▶ **Consigne**
Reproduisez fidèlement le passage du texte sur la prime d'ancienneté des journalistes, en commençant à « La société de » et en terminant à « de paye rectifiés. ».

L'employeur d'un journaliste
professionnel est tenu, en application des dispositions des articles 23
et 24 de la convention collective nationale des journalistes, de lui
verser une prime dite d'ancienneté calculée en fonction de son
ancienneté dans la profession et de son ancienneté dans la société (cf. cette autre publication sur ce point)
La société de presse qui s'abstient de régler, en temps et
heure (c'est-à-dire chaque mois), cette prime d'ancienneté s'expose donc
évidemment à être condamnée à la payer au journaliste et ce dans la
limite de la prescription. Elle devra également lui remettre des
bulletins de paye rectifiés.
Mais l'employeur fautif prend également d'autres risques auxquels il ne pense a priori pas forcément.
D'abord, en plus des primes d'ancienneté impayées, il est
susceptible d'être condamné à payer des dommages-intérêts à son salarié.
C'est ce que vient de juger la Cour d'appel de Paris.
Dans un arrêt du 13 décembre 2011, après avoir estimé que :
- le non-respect par l'employeur des engagements conventionnels à l'égard du journaliste (en l'espèce il s'agissait d'un photographe reporter payé à la pige) s'inscrivait dans le cadre de nombreux litiges ayant le même objet opposant ou ayant opposé le même employeur (importante société de presse) à un certain nombre de ses salariés pigistes ;
- ce non paiement de la prime d'ancienneté avait occasionné au journaliste un préjudice "lié aux démarches, tracas et aléas inhérents à toute procédure judiciaire " dont la réparation excédait en conséquence son seul rétablissement dans ses droits aux primes d'ancienneté ;
les juges ont condamné l'employeur à payer à son pigiste une
somme supplémentaire de 3000 euros à titre de dommages-intérêts.

▶ **Données fournies**

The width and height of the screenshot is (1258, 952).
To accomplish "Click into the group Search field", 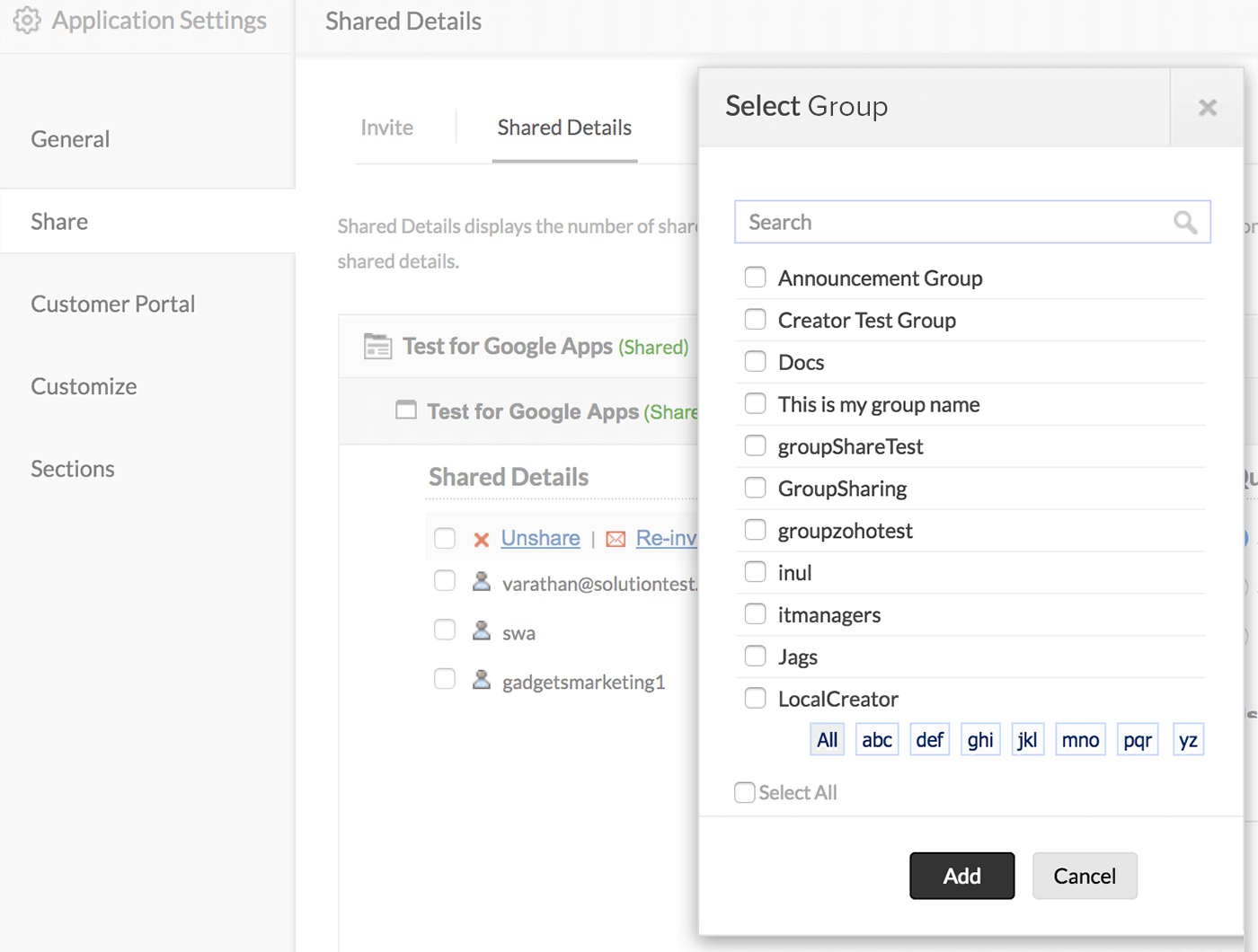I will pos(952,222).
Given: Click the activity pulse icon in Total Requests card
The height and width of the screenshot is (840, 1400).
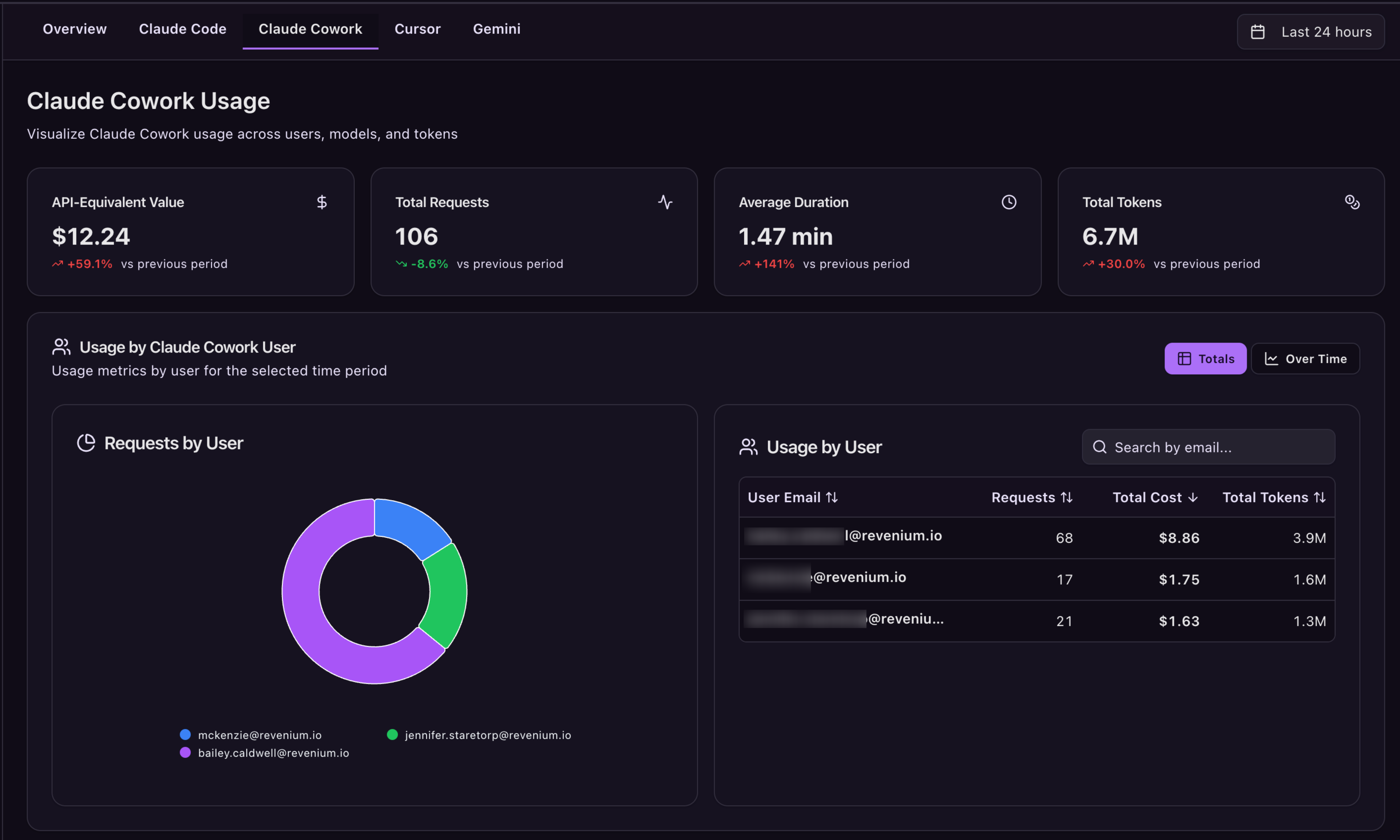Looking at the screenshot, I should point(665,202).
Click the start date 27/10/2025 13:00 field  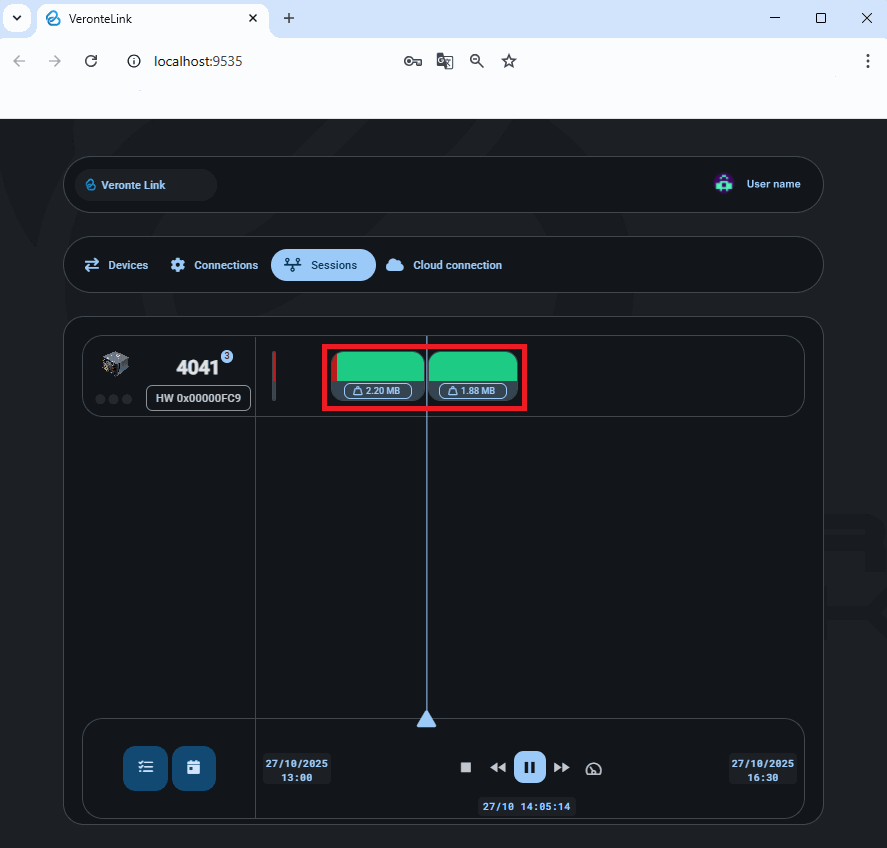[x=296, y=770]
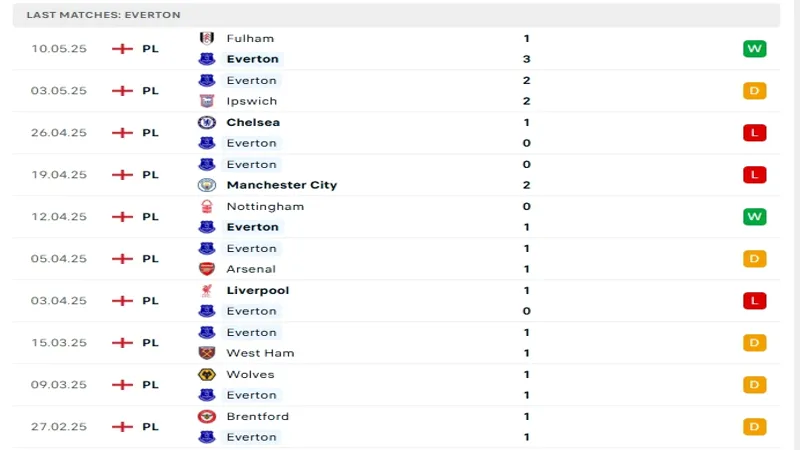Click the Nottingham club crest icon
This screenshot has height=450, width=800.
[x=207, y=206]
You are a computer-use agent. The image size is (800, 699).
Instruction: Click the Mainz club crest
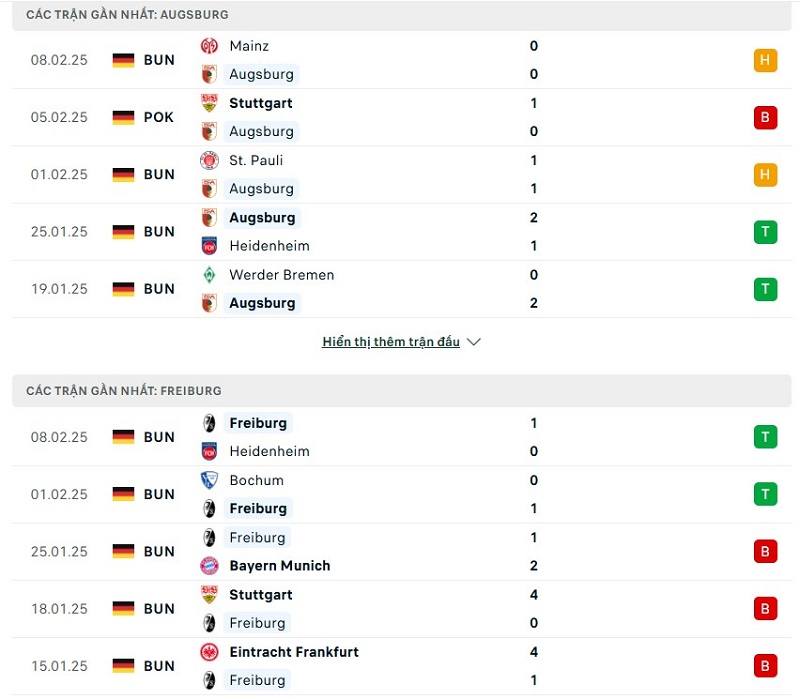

▶ **Réponse attendue**
La société de presse qui s'abstient de régler, en temps et
heure (c'est-à-dire chaque mois), cette prime d'ancienneté s'expose donc
évidemment à être condamnée à la payer au journaliste et ce dans la
limite de la prescription. Elle devra également lui remettre des
bulletins de paye rectifiés.